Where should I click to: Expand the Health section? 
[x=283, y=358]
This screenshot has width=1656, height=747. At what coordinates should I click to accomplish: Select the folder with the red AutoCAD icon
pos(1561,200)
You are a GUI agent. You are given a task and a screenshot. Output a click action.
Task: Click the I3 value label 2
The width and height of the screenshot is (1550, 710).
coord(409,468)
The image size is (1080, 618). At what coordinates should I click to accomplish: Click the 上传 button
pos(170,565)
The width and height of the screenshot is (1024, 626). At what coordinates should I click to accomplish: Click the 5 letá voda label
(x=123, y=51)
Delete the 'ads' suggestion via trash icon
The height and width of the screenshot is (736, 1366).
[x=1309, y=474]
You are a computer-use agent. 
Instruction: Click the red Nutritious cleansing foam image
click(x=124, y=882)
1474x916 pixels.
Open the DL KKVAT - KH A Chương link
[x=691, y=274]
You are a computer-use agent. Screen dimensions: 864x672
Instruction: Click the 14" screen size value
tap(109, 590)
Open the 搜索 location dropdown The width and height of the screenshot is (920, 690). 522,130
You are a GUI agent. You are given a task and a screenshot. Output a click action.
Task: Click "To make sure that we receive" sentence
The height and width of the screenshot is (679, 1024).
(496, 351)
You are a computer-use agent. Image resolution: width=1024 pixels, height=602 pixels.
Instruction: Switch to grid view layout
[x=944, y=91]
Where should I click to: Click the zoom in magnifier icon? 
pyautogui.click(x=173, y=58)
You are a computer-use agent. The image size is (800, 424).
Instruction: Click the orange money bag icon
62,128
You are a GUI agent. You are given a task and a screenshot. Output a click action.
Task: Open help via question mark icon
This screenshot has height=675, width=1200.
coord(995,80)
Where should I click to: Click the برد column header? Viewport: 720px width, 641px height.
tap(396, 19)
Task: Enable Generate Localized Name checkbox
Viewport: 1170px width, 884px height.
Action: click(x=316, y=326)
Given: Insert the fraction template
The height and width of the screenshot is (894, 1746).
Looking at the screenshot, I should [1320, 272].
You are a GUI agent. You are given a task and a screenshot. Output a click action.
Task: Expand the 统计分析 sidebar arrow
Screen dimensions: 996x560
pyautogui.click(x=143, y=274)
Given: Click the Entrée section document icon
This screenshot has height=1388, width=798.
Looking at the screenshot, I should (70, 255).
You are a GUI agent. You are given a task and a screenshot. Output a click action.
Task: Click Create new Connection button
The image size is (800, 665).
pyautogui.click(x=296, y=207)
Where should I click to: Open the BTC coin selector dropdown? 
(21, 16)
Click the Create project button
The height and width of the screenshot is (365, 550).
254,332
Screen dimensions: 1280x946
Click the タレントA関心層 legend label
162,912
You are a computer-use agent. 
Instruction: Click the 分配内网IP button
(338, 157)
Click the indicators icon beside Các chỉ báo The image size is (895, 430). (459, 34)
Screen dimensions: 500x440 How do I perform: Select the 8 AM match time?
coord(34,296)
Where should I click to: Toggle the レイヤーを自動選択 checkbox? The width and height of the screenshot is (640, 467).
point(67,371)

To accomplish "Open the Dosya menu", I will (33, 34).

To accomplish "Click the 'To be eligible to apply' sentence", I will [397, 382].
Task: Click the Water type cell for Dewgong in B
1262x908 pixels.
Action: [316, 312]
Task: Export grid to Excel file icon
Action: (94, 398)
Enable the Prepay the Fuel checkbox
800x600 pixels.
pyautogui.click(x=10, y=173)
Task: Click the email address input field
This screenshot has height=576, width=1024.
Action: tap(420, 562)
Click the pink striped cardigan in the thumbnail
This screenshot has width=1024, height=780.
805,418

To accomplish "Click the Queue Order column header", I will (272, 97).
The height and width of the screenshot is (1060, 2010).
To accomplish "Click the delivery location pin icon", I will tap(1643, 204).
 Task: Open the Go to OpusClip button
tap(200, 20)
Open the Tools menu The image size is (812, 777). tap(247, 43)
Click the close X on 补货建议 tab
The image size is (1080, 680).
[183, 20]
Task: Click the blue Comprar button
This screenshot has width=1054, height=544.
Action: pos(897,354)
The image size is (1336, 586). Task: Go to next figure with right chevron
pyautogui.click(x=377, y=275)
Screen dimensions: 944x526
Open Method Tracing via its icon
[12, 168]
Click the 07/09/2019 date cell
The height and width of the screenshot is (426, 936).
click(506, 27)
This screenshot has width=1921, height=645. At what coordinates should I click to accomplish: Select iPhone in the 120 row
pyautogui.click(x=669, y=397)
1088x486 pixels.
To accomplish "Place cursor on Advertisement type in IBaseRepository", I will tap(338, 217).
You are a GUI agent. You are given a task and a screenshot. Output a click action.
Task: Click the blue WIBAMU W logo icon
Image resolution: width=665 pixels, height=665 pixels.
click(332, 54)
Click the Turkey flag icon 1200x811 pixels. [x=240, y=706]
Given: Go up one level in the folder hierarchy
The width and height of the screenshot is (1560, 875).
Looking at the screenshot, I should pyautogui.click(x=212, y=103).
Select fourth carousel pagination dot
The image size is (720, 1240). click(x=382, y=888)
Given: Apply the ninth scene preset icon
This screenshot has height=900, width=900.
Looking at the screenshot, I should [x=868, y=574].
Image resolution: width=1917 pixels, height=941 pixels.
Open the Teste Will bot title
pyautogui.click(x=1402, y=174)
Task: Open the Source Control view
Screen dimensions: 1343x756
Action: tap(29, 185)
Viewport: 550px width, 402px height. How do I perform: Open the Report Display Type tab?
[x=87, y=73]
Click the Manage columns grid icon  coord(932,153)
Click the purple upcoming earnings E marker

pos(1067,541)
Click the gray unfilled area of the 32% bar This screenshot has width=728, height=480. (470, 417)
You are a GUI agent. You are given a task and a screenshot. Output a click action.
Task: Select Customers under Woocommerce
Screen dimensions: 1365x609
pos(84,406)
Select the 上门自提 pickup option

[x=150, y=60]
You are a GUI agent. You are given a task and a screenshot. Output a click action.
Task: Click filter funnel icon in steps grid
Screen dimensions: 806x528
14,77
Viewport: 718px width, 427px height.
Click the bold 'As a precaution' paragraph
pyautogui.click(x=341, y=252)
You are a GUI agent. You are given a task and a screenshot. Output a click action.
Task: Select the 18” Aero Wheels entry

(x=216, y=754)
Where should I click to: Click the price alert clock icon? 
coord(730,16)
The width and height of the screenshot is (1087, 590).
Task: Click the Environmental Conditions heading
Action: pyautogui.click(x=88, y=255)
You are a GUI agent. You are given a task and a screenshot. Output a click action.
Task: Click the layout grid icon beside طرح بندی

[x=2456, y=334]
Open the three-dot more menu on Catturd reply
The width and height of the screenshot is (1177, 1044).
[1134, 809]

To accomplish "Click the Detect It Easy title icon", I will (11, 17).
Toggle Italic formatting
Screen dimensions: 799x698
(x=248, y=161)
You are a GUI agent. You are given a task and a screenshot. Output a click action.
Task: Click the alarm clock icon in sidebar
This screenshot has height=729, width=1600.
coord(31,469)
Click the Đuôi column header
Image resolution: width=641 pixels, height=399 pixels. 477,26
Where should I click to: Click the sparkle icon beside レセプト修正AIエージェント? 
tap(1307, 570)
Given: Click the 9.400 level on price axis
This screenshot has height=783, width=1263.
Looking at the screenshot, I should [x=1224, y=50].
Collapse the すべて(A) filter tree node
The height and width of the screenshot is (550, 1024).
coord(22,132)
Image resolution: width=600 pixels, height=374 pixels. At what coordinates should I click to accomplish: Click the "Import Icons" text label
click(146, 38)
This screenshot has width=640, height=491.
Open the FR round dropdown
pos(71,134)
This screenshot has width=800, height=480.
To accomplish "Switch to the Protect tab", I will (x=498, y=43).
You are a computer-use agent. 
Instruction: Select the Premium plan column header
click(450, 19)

========================

§ Your task: Show all lines above that contain "blue".

§ Answer to the exercise:
Task: Click the blue Comprar button
Task: Click the blue WIBAMU W logo icon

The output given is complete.